Consider the scandal at Duke University, where researchers were caught in 2018 engaging in massive scientific fraud, allegedly submitting falsified research data to keep and win multimillion-dollar research grants from the NIH and the Environmental Protection Agency. While Duke paid the federal government $112.5 million to settle the case, instead of severe consequences, those involved simply moved on. One of the key figures even landed in a leadership role at the Massachusetts Institute of Technology.

Another example is the fraudulent Alzheimer’s research that misled the entire field for years. Dr. Jay Bhattacharya, President Donald Trump’s nominee for NIH director, recently highlighted during his confirmation hearing how a series of falsified studies led to a cascade of misleading research that set back Alzheimer’s treatment by decades.
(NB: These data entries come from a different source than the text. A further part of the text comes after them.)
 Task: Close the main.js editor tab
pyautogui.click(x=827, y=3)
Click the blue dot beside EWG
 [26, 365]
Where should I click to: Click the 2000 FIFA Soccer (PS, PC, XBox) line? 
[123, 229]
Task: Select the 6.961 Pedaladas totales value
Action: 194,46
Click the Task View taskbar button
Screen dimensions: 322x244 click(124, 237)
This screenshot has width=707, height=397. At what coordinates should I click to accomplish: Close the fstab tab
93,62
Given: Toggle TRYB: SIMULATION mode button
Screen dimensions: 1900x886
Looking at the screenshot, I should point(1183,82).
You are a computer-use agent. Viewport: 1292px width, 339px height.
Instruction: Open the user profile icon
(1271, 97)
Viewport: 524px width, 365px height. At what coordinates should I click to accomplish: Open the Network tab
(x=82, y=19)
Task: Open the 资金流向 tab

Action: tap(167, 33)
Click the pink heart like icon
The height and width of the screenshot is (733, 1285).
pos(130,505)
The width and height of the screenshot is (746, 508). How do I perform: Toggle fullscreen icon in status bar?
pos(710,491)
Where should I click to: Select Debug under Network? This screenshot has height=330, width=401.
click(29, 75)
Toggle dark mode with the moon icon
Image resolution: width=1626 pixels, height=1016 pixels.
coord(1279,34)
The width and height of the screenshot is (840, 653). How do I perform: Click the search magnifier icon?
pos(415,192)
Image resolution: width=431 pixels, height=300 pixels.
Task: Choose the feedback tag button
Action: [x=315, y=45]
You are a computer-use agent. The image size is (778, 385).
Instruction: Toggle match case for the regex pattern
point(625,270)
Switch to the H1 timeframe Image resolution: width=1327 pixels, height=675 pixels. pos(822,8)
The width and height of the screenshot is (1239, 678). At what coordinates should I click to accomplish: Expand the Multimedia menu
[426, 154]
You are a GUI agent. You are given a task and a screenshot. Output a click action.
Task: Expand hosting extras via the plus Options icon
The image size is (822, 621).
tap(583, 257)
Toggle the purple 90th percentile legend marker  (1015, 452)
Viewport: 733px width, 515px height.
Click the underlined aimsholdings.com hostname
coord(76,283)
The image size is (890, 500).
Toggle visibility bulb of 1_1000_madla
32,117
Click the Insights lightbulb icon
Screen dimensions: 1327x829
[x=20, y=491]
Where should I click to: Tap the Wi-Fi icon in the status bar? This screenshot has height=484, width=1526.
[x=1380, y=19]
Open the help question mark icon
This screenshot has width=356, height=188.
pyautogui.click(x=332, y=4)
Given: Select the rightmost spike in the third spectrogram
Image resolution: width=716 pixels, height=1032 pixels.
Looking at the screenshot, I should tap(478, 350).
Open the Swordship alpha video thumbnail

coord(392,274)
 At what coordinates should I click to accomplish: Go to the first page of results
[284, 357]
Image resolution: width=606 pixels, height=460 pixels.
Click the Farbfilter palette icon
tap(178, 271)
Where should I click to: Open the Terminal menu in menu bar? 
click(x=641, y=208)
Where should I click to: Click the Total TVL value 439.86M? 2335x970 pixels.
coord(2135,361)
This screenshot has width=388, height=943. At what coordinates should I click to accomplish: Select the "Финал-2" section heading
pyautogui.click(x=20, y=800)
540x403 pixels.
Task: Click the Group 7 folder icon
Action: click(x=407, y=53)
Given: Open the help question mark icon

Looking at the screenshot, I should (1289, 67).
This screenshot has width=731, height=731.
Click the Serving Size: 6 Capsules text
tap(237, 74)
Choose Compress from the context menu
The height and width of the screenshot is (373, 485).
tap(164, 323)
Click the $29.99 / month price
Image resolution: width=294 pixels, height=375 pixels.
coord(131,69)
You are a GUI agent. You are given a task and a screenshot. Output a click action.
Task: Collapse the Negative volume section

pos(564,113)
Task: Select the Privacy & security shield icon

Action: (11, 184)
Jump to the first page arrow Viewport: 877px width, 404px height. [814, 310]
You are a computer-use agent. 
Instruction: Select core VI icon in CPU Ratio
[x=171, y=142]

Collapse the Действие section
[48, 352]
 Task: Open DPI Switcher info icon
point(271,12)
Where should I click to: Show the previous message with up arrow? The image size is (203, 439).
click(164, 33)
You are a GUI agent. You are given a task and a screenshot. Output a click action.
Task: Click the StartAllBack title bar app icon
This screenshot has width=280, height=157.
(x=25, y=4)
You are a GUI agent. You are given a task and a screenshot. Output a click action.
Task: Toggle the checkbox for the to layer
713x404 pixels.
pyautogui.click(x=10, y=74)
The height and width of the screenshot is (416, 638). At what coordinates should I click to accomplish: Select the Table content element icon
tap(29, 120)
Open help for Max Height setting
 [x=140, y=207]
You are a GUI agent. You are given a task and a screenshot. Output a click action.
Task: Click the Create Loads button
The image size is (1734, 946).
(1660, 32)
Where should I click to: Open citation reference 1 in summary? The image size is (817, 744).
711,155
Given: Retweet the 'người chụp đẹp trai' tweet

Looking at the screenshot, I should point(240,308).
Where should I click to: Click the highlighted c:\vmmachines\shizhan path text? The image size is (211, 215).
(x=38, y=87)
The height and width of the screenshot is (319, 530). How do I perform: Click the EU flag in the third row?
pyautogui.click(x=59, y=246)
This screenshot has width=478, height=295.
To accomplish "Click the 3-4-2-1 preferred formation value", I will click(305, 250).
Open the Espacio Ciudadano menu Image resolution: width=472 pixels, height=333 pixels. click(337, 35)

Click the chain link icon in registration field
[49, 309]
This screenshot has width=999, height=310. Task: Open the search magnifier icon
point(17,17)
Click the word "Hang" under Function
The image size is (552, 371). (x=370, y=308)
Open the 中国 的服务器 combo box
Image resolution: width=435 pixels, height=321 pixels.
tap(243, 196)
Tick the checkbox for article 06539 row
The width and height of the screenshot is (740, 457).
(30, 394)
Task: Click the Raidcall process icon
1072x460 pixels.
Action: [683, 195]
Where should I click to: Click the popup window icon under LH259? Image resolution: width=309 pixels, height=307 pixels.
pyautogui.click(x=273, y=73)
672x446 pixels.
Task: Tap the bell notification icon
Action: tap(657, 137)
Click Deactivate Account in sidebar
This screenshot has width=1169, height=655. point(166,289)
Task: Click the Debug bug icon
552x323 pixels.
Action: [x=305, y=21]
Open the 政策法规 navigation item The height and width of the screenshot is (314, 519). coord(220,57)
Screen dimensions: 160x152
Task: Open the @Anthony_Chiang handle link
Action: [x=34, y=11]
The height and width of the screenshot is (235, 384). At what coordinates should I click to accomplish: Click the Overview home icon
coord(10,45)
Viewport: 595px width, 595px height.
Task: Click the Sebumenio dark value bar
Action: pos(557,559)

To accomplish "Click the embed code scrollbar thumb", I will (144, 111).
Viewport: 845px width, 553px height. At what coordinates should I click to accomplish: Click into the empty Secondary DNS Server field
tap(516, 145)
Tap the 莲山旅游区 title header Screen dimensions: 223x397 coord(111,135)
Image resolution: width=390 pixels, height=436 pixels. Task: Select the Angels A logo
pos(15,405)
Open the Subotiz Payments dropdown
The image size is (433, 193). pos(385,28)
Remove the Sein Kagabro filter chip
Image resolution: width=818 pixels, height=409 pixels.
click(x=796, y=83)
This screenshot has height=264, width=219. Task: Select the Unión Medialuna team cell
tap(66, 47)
Hundreds of studies, all built on a foundation of lies, consumed untold amounts of funding and diverted resources away from legitimate research. Yet, those responsible faced little more than a tarnished reputation.

So, what’s the solution?

The NIH, as it stands today, is beyond reform. It is not simply suffering from mismanagement; it is an institution riddled with systemic corruption. The solution is drastic but necessary: The NIH must be gutted.

Funding should be stripped from ineffective programs, and a new oversight mechanism must be established to ensure transparency and accountability. Grants should no longer be handed out to researchers with no financial acumen. Journals that publish fraudulent research should face consequences beyond a mere retraction.

Most importantly, the scientific community must reclaim its integrity. If research cannot be replicated, it should not be funded. If fraud is uncovered, there must be real consequences. The American people deserve better than a corrupt, self-serving bureaucracy that prioritizes its own survival over genuine scientific advancement.

I once believed in the NIH. I sure did. I still believe in the power of research to change lives.

But after seeing the corruption, waste, and deceit firsthand, I can no longer stay silent. The NIH is not the solution to our scientific woes—it is the problem. Until it is torn down and rebuilt with accountability and merit at its core, science will continue to fail the very people it claims to serve.

Isaiah Hankel, Ph.D., is a three-time bestselling author and the CEO of Overqualified.com.